Mozilla releases Firefox 144 and Thunderbird 144

Mozilla has launched Firefox 144 and Thunderbird 144, bringing updates to its browser and email client. While Thunderbird focuses on fixes, Firefox introduces new features alongside the end of support for 32-bit Linux systems. These releases aim to enhance user experience with security improvements and AI integrations.

Firefox 144 arrived on October 15, 2025, followed closely by Thunderbird 144. The email client update is mainly a maintenance release, addressing 28 bugs and including a dozen security fixes, with no new features announced.

In contrast, Firefox 144 packs several enhancements. Tab groups, first introduced on April Fool's Day in Firefox 137, receive further refinements. Users can now see the current tab even when a group is collapsed, and groups remain collapsed during drag-and-drop operations. This builds on the LLM-assisted automatic group naming added in Firefox 141.

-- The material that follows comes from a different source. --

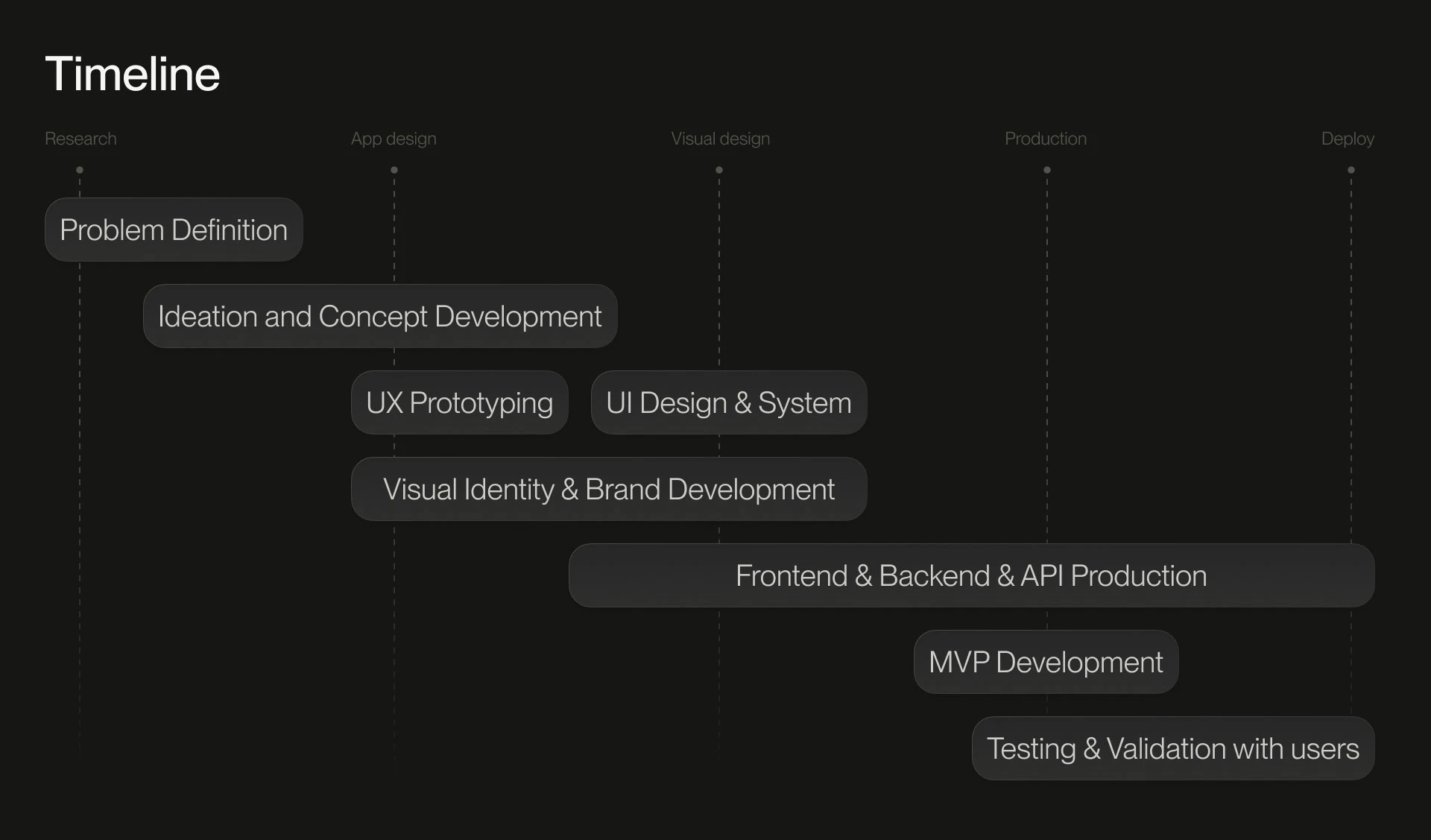Open UI Design & System task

Security gets a boost with tougher encryption for the built-in password manager. For video users, the picture-in-picture feature allows closing the video without pausing it first. The browser's local automatic translation expands to include Azerbaijani, Bangla (also known as Bengali), and Icelandic, while improving support for 17 existing languages.

Some features roll out progressively. Built-in image search via Google Lens requires Google as the default search engine and may not be available to all users immediately. Profile management improvements let users on Linux, macOS, and Windows 11 name profiles, assign colors, and add custom avatars; Windows 10 support is coming soon.

AI integration deepens with Perplexity's LLM-augmented search appearing in the address bar for select users. However, 32-bit Linux users face a major change: Firefox 144 marks the end of official x86-32 support. The Firefox 140 Extended Support Release will receive updates for about another year. As open-source software, the code remains available, allowing distributions like NetBSD and OpenBSD to maintain their own 32-bit builds.